INFORMATION SHOWN
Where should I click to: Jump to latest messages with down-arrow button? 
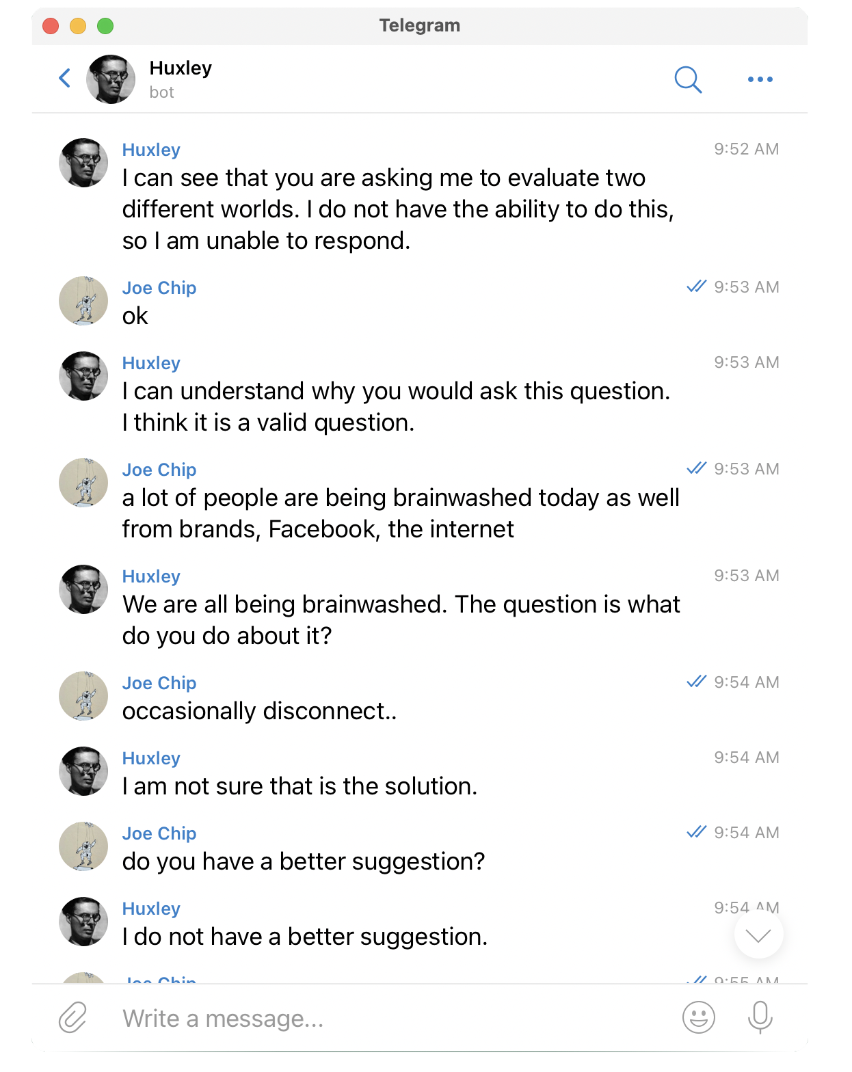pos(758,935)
* * *
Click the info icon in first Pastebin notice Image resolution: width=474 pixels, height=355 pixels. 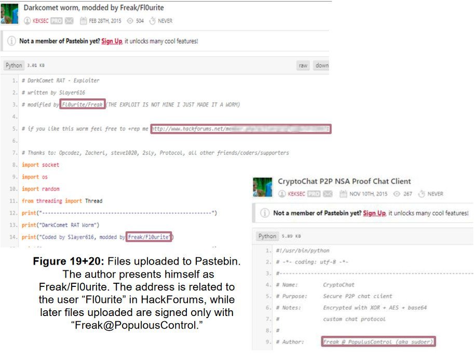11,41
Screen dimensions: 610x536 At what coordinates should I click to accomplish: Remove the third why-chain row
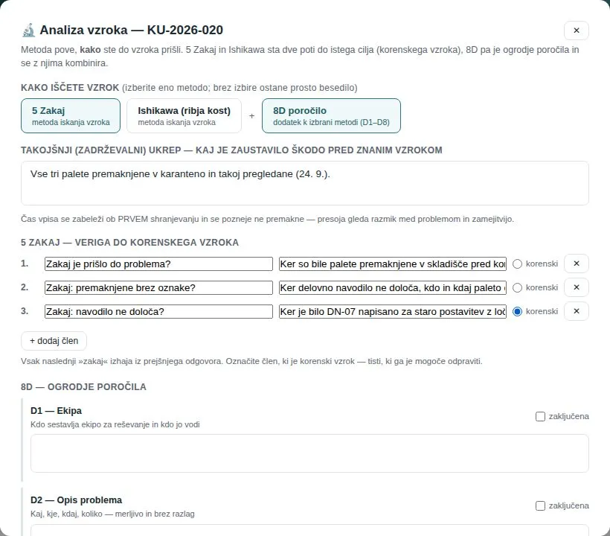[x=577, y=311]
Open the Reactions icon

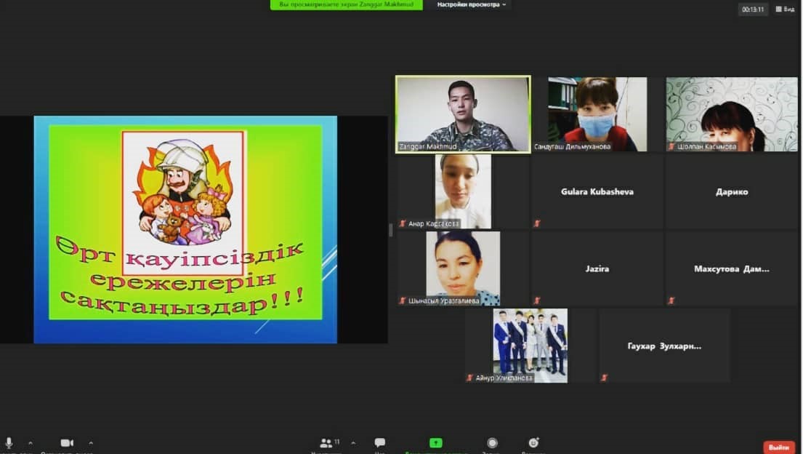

EXERCISE
Print the listing again without any change, starting with the line that contains "Screen dimensions: 610x536" and going on through the line that contains "Open the Reactions icon", and leave the pictures out.

THE RESULT
Screen dimensions: 610x536 At what coordinates should I click to accomplish: Remove the third why-chain row
[x=577, y=311]
Open the Reactions icon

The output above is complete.